In Europe, according to new data released during the first week of March by Eurostat, the statistics agency of the European Union, women on average earned 16% less than men in 2016.
“The Czech Republic, Estonia, and Germany reported the widest gaps although all three countries have seen them narrow in the last five years. With a widening pay gap of 21%, the UK ranks fourth, well above the European average,” The Financial Times reported.
The smallest gender gap was found in Romania and Italy, but according the OECD, these smaller gaps, especially in smaller economies, are often the result of what is known as the “selection effects”, as “only the more highly-qualified females tend to remain in the labour force.”
The gender pay gap has noticeably increased between 2011 and 2016 in countries such as Portugal and Slovenia. On the other hand, the most noticeable decreases were recorded in Romania, Hungary, Spain, Austria, Belgium, and the Netherlands. Overall, the gender pay gap has decreased by 0.6% in the EU since 2011.
In the United Kingdom (UK), women work for free more than two months a year as a result of the country’s gender pay gap, according to the Trade Union Congress (TUC), in a report published coinciding with International Women’s Day on 8 March. Based on the report, the TUC called upon the UK government to require employers to conduct audits and action plans to close the gap in their workplaces, The Guardian reported.
The Office for National Statistics (ONS) said that with all workers included, whether full-time or part-time, the gender pay gap is found to be 18.4%. “This means that women effectively work for free for the first 67 days of the year,” TUC said.

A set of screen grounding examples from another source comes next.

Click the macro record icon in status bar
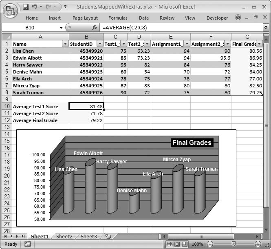 (27, 244)
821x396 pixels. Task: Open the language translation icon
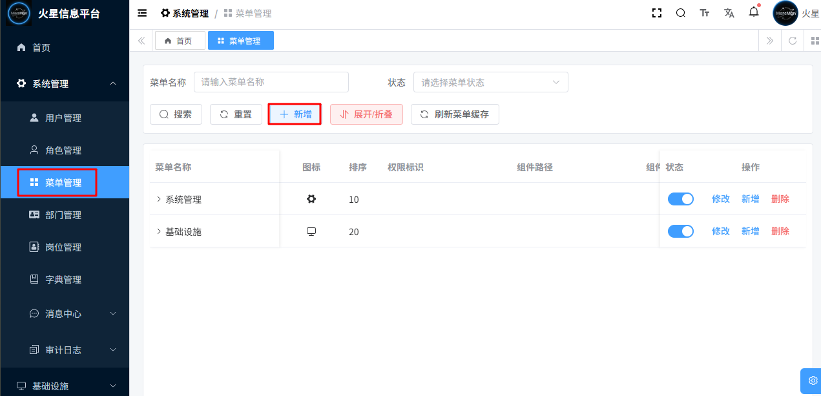[729, 13]
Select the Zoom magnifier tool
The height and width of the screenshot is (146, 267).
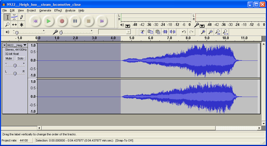point(7,25)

However, it is worth noting that in April 2017, the gender pay gap for full-time employees decreased to 9.1% from 9.4% in 2016, which is the lowest since the survey of the ONS started in 1997, as the gender pay gap was 17.4% before that. However, the gender pay gap still changed relatively little over the past few years, according to the ONS.

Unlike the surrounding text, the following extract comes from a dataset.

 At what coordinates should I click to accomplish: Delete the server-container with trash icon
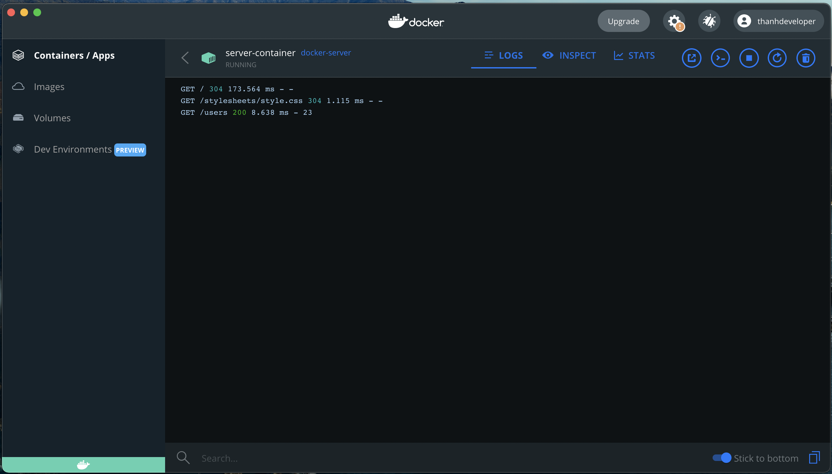806,58
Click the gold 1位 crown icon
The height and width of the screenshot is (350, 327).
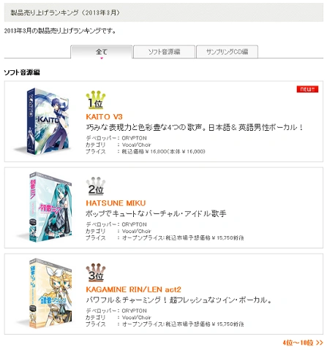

The 2017 Global Gender Gap report, published by the World Economic Forum, included 144 countries and attempted to show the magnitude of gender-based disparities, including those in incomes. The report’s findings said that the average progress generally made on closing the global gender gap stands at 68%. “This means that an average gap of 32% remains to be closed worldwide across the four Index dimensions in order to achieve universal gender parity, compared to an average gap of 31.7% last year,” according to the report.
“In 2017, out of the 46 countries in the high-income group covered by the Global Gender Gap Index, five have closed more than 80% of their overall gender gap, 26 have closed 70-80% of their gender gap, 14 have closed 70% -60%, and one country is yet to cross the 60% threshold. Among the 40 countries in the upper-middle income group, 21 have closed 70-80% of their gender gap, 17 have closed 60-70%, with two countries having closed less than 60%. In the lower-middle income group, out of 40 countries, one has closed more than 80% of its gender gap, nine have closed 70-80%, 26 have closed between 60% and 70%, and four countries have not yet reached 60%,” the report said.

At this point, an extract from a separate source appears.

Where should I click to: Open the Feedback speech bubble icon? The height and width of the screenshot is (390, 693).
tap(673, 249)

In February 2018, Iceland announced that it is illegal to pay women less than men. However positive that sounds, this is the case in many countries where it is illegal to pay women less than men. “What makes the Iceland plan different is that the onus will no longer be on an employee to prove they are underpaid—which can involve years of court battle. It’s up to their boss to prove they are paying workers fairly as Iceland made it a criminal offence for employers not to take action on unequal pay. They’ve effectively made it like a health and safety violation,” the BBC reported, adding there will be a penalty for inaction which will trigger job evaluation schemes.
With hope on the horizon, there may be a chance for income equality soon and narrowing gender pay gaps over the few upcoming years as initiatives are taken by women across the world to demand equality in all life aspects.